Vendors typically quote enterprise digital asset management systems for a municipality Dallas's size at between $180,000 and $400,000 annually, depending on storage volume and user licensing. The city has not yet issued a formal Request for Proposals, though ITS staff are understood to be preparing procurement language. A competitive RFP process under Dallas's purchasing rules typically runs a minimum of 90 days from publication to contract award, meaning any new system would be unlikely to go live before spring 2027 at the earliest.
The Decisions That Will Define the Outcome
Three choices will determine whether this audit translates into lasting improvement or another incomplete reform effort. First, the city must decide whether to vest authority for image governance in a single office — the most likely candidate being the City Secretary's Office — or continue with the current distributed model where each department manages its own files. Consolidation would reduce duplication at the source but requires buy-in from departments that have guarded their own archives for years.

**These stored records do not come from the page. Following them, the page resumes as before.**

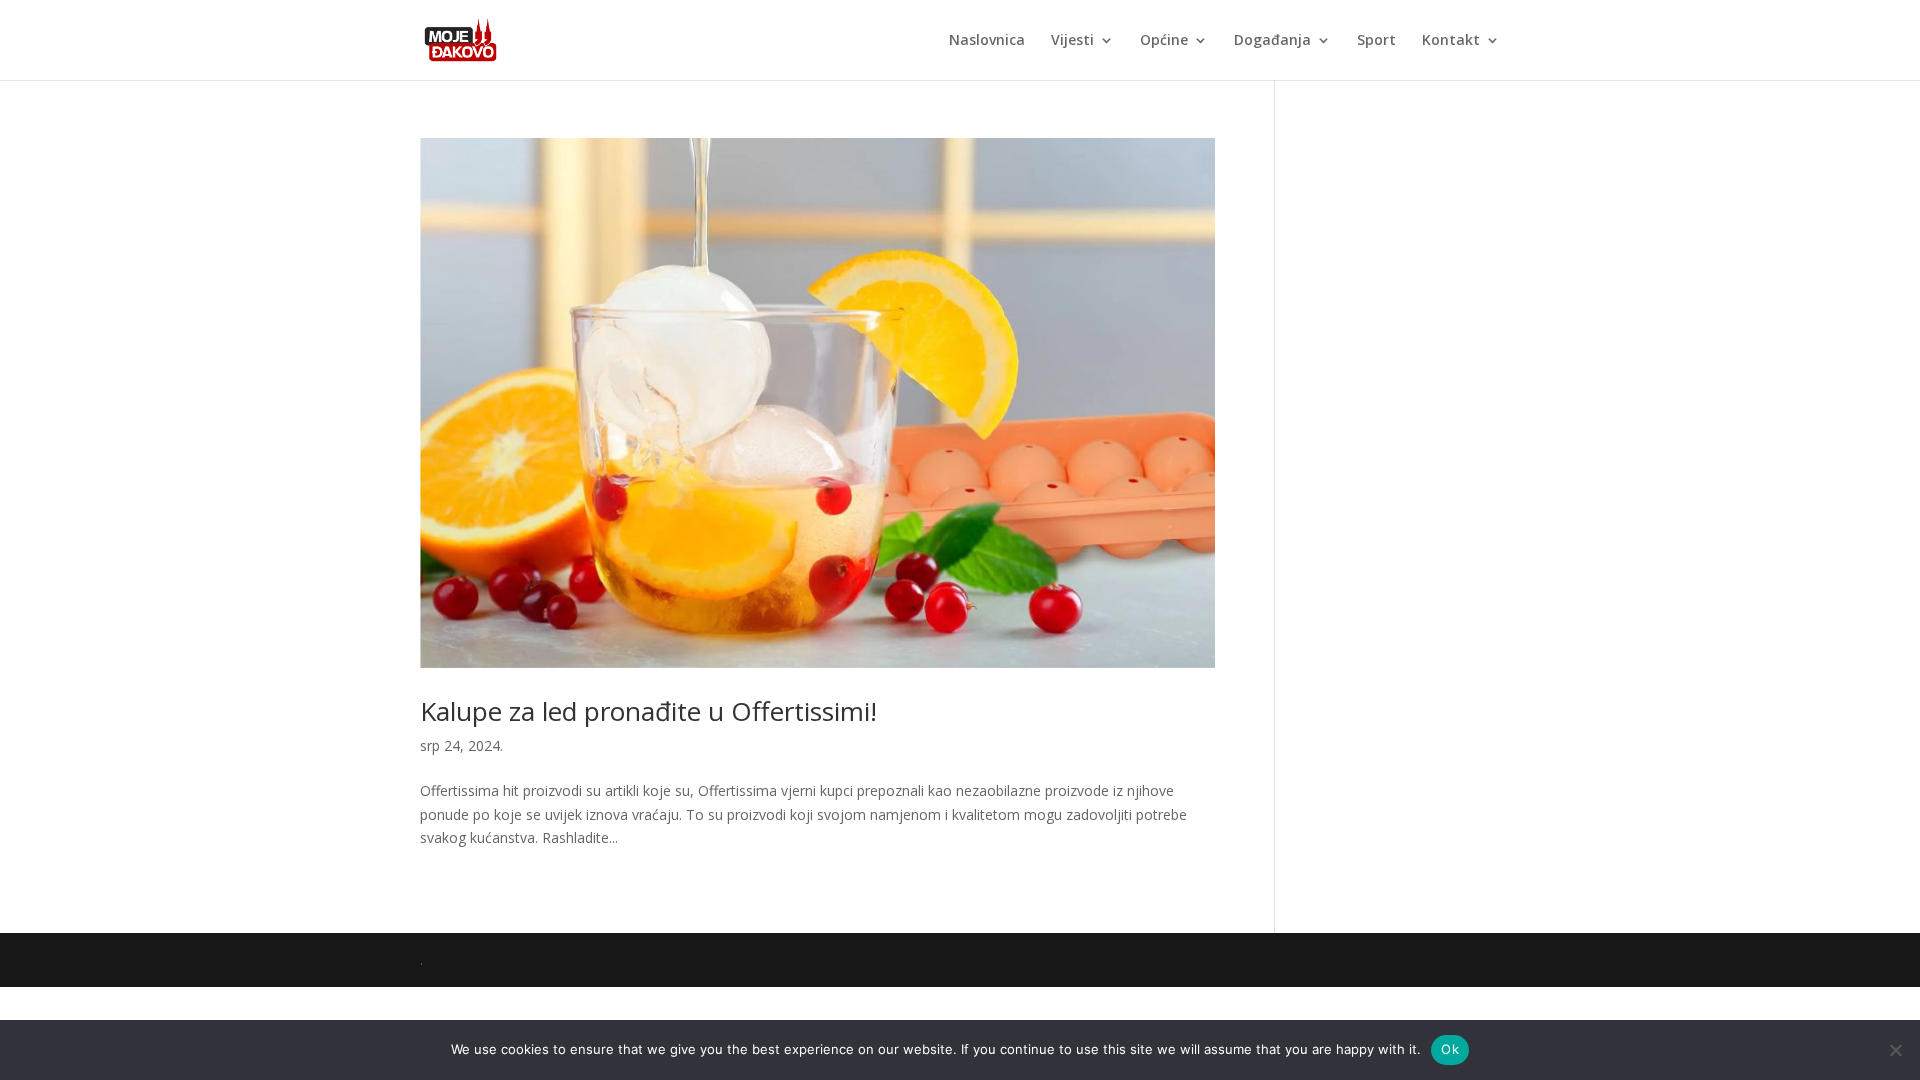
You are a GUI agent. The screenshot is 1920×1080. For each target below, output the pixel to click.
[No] (1895, 1050)
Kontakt (1451, 41)
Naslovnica (987, 41)
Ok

Second, Dallas has to resolve what happens to the duplicates already on the servers. Deleting public records, even redundant copies, requires sign-off from the Texas State Library and Archives Commission under the Local Government Records Act. Staff from the city's Records Management Division will need to prepare a formal records disposition request before any bulk deletion can proceed. That process can add months to the timeline.
Third, and most immediately, the Government Performance and Financial Management Committee will need to decide whether to fund an interim fix — likely expanded cloud storage through the city's existing Microsoft Azure contract — while the longer-term procurement plays out. Without that bridge, retrieval delays for public records requests could worsen through the end of 2026.
Community organizations that regularly submit open-records requests, including several neighborhood associations in East Dallas and along the Greenville Avenue corridor, have flagged slow image retrieval as a persistent friction point in their dealings with City Hall. The audit gives officials a concrete problem to solve. The next 90 days will show whether they have the will to solve it.